__Problem__.
Copy out everything from the line containing "Open the House" down to the line containing "Looking at the screenshot, I should [x=1217, y=565].", reproducing each line of the material exactly.

__Exercise inputs__.
<<<<

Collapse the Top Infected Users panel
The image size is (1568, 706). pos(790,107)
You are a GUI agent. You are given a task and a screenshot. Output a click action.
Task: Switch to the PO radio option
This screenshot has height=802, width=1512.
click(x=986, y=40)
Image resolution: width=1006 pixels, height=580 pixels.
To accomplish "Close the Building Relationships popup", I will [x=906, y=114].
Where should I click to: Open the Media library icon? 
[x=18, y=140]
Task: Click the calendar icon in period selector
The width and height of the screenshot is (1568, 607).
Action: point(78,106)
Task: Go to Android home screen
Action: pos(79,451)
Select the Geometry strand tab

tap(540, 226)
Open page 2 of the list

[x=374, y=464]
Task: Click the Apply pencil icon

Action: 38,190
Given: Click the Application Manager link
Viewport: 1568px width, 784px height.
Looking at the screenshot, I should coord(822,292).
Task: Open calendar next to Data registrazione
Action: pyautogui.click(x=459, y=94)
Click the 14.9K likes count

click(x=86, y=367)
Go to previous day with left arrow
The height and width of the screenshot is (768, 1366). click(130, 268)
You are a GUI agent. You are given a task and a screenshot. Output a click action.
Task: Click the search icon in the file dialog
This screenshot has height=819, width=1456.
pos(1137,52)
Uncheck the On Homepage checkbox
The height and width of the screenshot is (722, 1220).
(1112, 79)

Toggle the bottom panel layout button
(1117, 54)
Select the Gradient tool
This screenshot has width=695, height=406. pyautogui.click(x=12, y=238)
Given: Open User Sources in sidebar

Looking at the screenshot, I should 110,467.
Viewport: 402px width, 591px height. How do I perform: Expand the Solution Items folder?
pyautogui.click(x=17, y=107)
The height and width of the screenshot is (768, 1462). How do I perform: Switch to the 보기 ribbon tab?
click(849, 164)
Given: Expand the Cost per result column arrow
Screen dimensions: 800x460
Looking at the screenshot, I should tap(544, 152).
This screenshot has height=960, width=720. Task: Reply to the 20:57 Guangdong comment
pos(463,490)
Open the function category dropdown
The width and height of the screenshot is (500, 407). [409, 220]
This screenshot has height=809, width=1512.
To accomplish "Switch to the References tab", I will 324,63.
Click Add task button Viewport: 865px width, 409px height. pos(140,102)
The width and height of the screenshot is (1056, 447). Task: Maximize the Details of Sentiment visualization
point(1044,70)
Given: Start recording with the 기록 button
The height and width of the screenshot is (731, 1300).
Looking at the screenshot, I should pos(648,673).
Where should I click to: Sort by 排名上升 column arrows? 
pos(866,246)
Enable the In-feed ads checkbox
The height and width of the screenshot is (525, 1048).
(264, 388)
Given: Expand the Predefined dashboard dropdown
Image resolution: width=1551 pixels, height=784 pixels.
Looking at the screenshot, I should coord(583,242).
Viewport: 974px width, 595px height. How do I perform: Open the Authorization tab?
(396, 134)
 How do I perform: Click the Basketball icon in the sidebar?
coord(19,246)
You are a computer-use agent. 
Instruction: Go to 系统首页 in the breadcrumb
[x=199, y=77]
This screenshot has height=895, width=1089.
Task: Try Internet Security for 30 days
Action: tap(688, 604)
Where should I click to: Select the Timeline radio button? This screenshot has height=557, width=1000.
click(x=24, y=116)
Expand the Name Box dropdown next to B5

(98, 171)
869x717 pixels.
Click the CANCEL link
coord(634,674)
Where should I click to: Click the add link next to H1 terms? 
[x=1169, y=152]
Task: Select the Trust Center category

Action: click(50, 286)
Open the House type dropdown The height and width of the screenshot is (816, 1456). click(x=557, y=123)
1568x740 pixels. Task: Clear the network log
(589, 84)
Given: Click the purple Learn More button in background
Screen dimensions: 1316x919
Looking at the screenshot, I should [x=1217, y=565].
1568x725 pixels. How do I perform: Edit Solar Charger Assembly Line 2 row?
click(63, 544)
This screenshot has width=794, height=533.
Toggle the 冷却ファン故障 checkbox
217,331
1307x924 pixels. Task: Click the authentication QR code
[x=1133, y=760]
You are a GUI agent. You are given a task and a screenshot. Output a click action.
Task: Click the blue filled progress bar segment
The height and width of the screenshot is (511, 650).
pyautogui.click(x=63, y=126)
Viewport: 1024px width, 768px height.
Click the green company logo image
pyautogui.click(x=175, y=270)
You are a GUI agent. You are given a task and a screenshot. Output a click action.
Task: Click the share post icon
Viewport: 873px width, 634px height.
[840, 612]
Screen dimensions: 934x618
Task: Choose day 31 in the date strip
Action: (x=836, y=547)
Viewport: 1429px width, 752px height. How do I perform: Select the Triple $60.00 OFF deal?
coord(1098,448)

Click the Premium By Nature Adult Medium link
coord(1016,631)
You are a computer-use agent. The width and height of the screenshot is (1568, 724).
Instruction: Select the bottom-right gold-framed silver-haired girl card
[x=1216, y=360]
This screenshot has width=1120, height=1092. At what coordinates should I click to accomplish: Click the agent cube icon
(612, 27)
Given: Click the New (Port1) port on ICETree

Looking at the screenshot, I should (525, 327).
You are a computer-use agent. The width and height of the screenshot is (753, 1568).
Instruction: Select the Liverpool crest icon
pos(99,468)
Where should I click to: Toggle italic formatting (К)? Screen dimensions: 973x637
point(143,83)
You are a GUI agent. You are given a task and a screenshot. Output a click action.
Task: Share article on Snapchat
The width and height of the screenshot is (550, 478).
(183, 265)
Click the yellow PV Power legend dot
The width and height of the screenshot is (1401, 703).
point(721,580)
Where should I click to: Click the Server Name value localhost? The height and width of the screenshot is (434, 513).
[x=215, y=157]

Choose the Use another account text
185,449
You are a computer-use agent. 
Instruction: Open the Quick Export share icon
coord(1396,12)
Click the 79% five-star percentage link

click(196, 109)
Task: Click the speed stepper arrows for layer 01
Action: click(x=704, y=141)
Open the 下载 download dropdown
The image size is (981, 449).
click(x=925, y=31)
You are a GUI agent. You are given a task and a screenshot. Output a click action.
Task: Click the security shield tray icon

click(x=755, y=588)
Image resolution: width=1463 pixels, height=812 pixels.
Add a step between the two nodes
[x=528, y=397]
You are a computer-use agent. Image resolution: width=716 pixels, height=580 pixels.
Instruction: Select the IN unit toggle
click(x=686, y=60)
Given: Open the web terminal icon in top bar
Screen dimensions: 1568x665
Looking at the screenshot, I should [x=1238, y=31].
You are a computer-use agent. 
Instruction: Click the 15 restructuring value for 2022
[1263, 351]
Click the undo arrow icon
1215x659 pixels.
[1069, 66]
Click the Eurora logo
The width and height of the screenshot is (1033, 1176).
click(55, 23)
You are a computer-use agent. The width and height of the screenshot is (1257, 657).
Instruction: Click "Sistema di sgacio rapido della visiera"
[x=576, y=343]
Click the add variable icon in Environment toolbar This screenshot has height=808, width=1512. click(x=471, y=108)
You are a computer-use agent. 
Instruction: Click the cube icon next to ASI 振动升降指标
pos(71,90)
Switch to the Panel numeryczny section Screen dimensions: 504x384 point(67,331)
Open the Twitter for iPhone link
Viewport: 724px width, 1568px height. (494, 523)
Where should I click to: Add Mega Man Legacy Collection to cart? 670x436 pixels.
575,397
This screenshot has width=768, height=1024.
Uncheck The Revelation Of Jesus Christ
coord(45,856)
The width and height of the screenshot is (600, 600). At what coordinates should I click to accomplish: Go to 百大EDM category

>>>>

__Exercise solution__.
Open the House type dropdown The height and width of the screenshot is (816, 1456). click(x=557, y=123)
1568x740 pixels. Task: Clear the network log
(589, 84)
Given: Click the purple Learn More button in background
Screen dimensions: 1316x919
Looking at the screenshot, I should [x=1217, y=565].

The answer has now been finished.